Manage Yubikeys for LUKS encryption with privacyIDEA
This howto mangles with your LUKS system. So please do this in a lab environment or be sure to have a backup to avoid annoying loss of data.
But what if you have many Yubikeys? Or if you have many different notebooks, that are used by different users?
So today we will show, how you can manage many yubikeys for many notebooks using privacyIDEA. privacyIDEA is an authentication system for two factor authentication - usually with OTP devices. In a recent version privacyIDEA started to not only answer authentication request, but it was also enhanced to be able to define client machines and add information, which authentication device could be used for an application on a client machine.

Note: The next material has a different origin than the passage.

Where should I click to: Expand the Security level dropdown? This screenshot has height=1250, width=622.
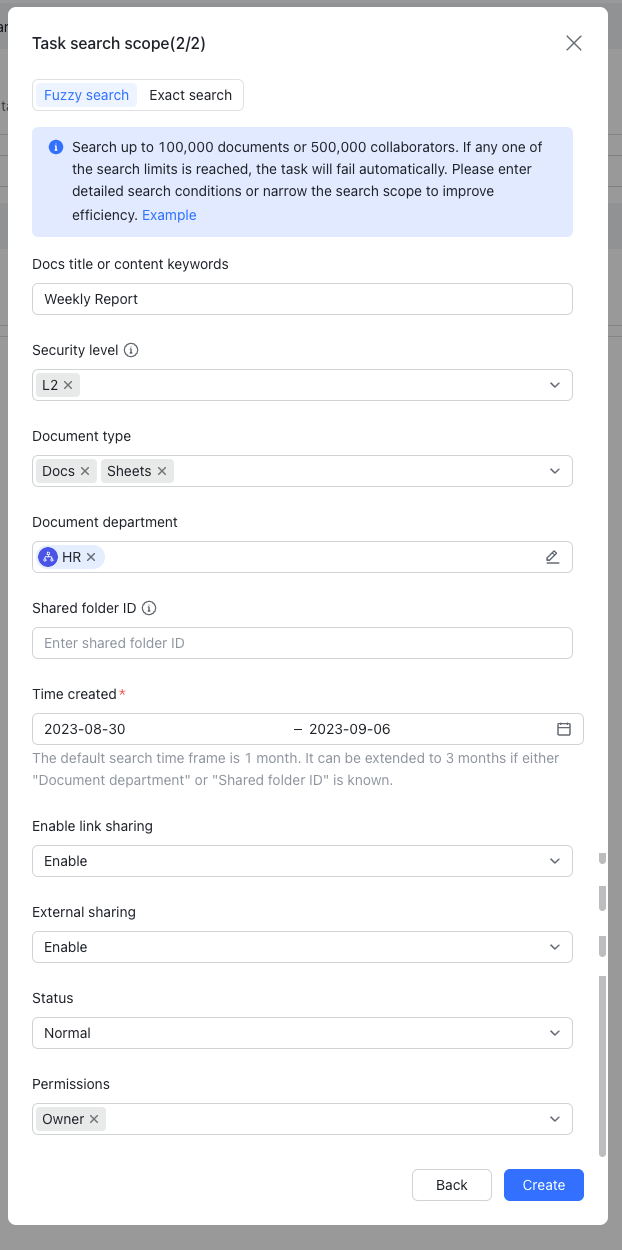[555, 385]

Each machine can be assigned several tokens that work for certain applications. Depending on the application the necessary authentication information will be transferred to this client, so that the application can be access with this token.

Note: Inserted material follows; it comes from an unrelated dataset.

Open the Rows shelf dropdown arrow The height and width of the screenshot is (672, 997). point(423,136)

Today privacyIDEA supports two application types: luks and ssh. Certain token types work well with LUKS, other work well with SSH. The modular design allows the easy creation of new application types.
In case of the application luks the challenge and the response that generates such a token will be transferred.
This idea was originally initiated by me for the Chemnitzer Linuxtage in 2014. You can find a German paper about this here.
Setting it up
You need to have a privacyIDEA installation. You can follow different guides to do this. Please be sure to have the latest version 1.2.3 installed. On Ubuntu 14.04 you can do:
apt-get install privacyidea
You should also install privacyideaadm (1.2.2+), the command line administration client. You need to install it on your privacyidea server and on the client machine. On Ubuntu you can do:
apt-get install privacyideaadm
Create a machine
First you need to create a client machine in privacyidea. You can do this using the command line client either from the client machine or from the server itself:
privacyideaadm -U https://172.16.200.139:5001 --admin=admin@admin -C createmachine --name 1stclient --ip 172.16.200.105
172.16.200.139 being your privacyIDEA server and 172.16.200.105 your client machine. The name parameter should contain the hostname of your client and the ip the IP address, the client uses to talk to the privacyIDEA server.
Create a Yubikey
Create a yubikey that is manage by privacyidea:
privacyideaadm -U https://172.16.200.139:5001 --admin=admin@admin -C yubikey_mass_enroll --yubiCR
Assign Yubikey to client
Now that privacyIDEA knows the yubikey, you can assign this token to a client machine:
privacyideaadm -U https://172.16.200.139:5001 --admin=admin@admin -C machine_addtoken --name=1stclient --serial=UBOM00508326_2 --app=luks -option=slot=7 --option=partition=/dev/sda3
Now privacyIDEA knows, that this yubikey is to be used with LUKS on the client machine 1stclient. privacyIDEA has additional settings for LUKS, it knows that this token should be enrolled to slot 7 for partition /dev/sda3.
Install LUKS slot
Please note, that you will also need to have yubikey-luks installed. Otherwise, you will write yubikey information to a key slot, but the grub boot loader will not know how to use it. You can find it here or you can install it on your ubuntu machine:
apt-get install yubikey-luks
Now you are able to fetch the authentication information from the privacyIDEA server:
privacyidea-luks-assign -U https://172.16.200.139:5001 --admin=admin@admin --name=1stclient --clearslot
This will ask you for a Yubikey password, which in fact is the challenge during boot up. The privacyIDEA server will provide the response to this password (challenge). The response is written as passphrase to the LUKS slot. During the enrollment process you need to provide an existing LUKS passphrase, so that the new slot can be written.
Putting the privacycidea-luks-assign in some kind of cron job, lets you controll the authentication of LUKS remotely from within privacyIDEA. Each time you assign a new token and app to this machine, it will create a new LUKS slot.
Processes are not smooth, yet. E.g. at the moment removing a token from the machine will not remove the slot from the local LUKS. But as soon as you assign another token to the same slot, this slot will be overwritten with the new token.
Think about it, try it, improve it.
Till then: Happy authenticating and data protecting!